_BRIEF_
State how many lines in the listing below hold the string "each"; nothing else is wanted.

_MATERIAL FOR THIS TASK_
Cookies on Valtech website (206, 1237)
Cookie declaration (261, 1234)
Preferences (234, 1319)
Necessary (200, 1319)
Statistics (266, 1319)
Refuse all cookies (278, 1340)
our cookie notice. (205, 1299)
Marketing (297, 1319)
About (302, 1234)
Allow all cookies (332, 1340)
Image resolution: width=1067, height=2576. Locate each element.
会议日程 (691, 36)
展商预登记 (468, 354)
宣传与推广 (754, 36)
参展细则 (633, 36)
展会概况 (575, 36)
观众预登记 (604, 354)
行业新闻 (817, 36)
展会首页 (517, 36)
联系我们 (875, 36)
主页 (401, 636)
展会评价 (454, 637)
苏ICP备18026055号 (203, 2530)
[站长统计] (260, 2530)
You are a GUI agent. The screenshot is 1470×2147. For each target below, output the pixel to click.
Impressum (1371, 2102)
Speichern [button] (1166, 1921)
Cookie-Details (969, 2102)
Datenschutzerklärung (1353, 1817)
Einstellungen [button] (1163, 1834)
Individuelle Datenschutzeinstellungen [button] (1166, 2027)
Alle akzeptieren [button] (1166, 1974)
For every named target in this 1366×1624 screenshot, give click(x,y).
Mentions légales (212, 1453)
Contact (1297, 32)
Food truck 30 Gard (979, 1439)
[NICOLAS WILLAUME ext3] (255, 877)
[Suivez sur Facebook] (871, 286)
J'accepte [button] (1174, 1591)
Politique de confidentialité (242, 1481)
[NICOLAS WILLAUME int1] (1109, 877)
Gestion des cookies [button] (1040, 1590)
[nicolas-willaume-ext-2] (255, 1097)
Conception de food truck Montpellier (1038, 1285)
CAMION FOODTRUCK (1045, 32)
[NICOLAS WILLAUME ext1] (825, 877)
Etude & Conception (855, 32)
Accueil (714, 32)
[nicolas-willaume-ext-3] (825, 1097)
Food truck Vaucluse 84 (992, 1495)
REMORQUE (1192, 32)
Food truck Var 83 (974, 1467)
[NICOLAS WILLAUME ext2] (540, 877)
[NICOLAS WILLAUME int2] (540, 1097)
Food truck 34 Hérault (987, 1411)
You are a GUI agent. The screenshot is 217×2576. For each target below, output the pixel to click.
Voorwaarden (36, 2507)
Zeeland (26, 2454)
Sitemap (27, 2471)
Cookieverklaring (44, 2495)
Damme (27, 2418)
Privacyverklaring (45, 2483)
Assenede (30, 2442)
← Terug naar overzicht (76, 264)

_ANSWER BOX_
3